Ethics and consent processes
The study was approved by the Independent Ethics Committees of KIT Royal Tropical Institute, Amsterdam, and of the national Ministry of Health of the Government of South Sudan. Administrative approval was given by the WBeG state Ministry of Health. Informed written consent was sought from all the participants; for those who could not read, the consent form was read out to them, and their consent was recorded. Confidentiality was maintained throughout, and steps were taken to anonymize the data and to minimize risk of accidental disclosure or access by unauthorized third parties. Because the broader study included questions about the local SRH services and the responsiveness of providers, steps were taken to ensure that identities of the participants were not revealed to the local health workers. At the beginning of the consent process, the participants were informed of their right to refuse to answer questions they might find intrusive. Furthermore, given the sensitive nature of the topic, there is a risk of opening up hitherto closed, yet painful chapters and experiences in the person's life. To ensure support if such a situation arose, a trained counselor was available, as were medical referral services. No such situation requiring counseling or medical referral emerged during the data collection.
Acknowledgements
This study is part of the SHARP Project funded by the Ministry of Foreign Affairs of the Government of the Netherlands; the funding support is acknowledged. The support of SHARP partners is also duly acknowledged
Footnotes
Prefix ‘A’ refers to the participants from study site around Wau town; ‘B’ refers to the participants from the rural location in Wau county. During data collection, we realized that the distinction was immaterial, as the town is merely a larger village.
Authors’ contributions
SK is the principal investigator. SK and MK conceptualized the study, developed the research proposal, obtained the grant, ethical and administrative approvals. SK, MK, AM, and MR collected the data. SK analyzed the data and drafted this manuscript. MK, AM, MR, MD, and JB reviewed the draft manuscript and provided critical inputs to SK to finalize the manuscript. All authors read and approved the final manuscript.
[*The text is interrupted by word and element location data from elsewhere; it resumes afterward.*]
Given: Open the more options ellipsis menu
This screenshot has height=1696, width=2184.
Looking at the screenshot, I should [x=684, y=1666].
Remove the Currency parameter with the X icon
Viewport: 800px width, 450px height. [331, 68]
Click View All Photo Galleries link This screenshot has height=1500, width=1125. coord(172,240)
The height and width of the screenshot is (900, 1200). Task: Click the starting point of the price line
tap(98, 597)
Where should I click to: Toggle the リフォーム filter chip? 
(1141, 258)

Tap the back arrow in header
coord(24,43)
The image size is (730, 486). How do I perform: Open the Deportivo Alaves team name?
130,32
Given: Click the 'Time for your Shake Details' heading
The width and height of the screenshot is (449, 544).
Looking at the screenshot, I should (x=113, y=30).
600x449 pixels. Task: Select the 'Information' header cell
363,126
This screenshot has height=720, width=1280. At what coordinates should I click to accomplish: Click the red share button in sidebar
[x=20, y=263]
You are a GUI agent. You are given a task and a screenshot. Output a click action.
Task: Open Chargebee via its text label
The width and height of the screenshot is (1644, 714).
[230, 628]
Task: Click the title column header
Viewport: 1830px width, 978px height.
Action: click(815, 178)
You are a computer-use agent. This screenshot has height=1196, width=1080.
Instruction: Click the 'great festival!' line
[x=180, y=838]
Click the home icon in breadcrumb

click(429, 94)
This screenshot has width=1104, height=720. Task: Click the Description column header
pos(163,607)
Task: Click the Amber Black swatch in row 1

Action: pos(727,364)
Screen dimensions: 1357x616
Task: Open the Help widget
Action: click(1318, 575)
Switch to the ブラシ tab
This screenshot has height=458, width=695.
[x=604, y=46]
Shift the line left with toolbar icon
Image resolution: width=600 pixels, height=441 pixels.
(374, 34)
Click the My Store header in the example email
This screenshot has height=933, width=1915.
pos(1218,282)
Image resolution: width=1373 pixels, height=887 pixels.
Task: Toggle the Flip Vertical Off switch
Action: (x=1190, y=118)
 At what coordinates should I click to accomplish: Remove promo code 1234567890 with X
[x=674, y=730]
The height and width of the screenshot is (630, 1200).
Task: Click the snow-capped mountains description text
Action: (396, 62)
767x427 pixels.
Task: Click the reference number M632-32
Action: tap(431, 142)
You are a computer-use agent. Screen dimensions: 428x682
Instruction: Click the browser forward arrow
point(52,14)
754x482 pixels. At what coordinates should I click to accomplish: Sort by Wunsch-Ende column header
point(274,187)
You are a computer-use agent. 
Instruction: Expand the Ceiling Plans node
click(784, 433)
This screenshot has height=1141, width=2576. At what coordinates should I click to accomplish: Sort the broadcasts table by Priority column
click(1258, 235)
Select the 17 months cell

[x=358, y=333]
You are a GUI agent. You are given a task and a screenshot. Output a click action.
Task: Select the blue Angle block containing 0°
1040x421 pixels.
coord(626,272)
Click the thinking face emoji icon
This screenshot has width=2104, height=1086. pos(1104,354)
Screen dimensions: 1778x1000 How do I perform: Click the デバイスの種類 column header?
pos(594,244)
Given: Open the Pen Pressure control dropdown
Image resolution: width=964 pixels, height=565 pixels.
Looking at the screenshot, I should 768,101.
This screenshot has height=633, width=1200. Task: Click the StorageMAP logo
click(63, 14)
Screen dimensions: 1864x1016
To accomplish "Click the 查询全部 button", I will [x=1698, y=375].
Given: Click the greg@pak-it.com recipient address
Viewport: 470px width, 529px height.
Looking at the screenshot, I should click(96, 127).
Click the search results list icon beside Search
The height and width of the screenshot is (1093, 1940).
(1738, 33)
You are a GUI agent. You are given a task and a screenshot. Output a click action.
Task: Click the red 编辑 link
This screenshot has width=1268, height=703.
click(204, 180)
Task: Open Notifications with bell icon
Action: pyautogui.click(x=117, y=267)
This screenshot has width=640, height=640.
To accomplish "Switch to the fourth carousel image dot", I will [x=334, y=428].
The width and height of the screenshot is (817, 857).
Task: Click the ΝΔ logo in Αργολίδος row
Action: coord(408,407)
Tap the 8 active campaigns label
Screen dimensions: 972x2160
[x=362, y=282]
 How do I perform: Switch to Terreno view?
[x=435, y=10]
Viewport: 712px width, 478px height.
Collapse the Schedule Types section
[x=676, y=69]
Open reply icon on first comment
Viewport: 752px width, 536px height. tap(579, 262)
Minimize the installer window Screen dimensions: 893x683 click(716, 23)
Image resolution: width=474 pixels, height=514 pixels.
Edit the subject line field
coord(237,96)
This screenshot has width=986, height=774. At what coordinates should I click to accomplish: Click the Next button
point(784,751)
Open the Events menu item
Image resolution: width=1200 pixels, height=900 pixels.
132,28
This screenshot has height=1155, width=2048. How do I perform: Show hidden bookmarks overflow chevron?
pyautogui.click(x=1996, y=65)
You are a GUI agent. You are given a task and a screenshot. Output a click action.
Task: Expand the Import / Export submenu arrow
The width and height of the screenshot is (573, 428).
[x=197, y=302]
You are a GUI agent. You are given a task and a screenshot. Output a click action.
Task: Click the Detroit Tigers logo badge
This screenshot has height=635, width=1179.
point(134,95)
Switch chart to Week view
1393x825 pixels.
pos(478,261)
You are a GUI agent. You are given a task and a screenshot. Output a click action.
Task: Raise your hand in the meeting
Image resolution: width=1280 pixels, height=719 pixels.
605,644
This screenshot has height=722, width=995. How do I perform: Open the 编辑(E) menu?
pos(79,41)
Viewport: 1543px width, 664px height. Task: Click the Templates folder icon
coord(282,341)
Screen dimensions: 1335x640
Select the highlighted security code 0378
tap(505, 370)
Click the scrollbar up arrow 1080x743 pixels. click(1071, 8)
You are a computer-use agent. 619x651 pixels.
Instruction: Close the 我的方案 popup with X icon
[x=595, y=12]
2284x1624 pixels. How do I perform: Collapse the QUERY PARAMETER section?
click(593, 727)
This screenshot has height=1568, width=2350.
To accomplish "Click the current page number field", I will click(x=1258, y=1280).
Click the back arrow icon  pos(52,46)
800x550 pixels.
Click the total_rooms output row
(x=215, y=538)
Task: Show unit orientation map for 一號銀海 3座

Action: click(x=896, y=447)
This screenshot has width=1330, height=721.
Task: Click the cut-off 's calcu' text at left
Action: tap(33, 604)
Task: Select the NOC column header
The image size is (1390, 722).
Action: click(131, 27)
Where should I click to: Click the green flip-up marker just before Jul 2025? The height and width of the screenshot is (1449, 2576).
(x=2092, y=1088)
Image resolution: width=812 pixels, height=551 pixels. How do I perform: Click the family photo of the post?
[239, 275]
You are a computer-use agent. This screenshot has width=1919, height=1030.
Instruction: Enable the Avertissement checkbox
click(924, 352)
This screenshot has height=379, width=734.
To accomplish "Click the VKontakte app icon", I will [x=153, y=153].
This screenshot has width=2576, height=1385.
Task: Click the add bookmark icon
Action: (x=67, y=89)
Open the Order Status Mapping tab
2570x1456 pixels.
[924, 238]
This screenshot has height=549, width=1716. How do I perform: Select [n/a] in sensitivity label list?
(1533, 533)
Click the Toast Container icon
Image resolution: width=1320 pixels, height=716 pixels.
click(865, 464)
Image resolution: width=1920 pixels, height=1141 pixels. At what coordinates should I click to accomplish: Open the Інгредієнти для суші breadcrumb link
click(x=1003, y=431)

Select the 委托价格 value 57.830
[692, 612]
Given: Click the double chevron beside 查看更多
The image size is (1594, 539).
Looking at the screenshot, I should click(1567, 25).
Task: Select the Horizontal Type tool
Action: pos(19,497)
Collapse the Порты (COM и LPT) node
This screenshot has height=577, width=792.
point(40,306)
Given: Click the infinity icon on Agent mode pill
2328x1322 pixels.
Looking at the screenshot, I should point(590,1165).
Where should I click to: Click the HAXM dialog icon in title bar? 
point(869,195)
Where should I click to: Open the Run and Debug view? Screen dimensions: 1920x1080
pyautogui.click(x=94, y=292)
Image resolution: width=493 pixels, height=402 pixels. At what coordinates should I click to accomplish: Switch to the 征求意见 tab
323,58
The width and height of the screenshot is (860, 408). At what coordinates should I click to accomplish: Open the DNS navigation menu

Conflict of interest and funding
The authors have not received any funding or benefits from industry to conduct this study. The authors declare that there is no conflict of interest.
Paper context
Decades of war, ongoing insecurity, and structurally unequal, gendered social and economic relations, and the consanguinally based family unit context are key intersecting drivers of poor sexual and reproductive health of Fertit women in Western Bahr el Ghazal, South Sudan. Meaningful and sustainable change can occur only if health policy and program interventions explicitly address these drivers, target not only women but also equally and actively engage men and their families.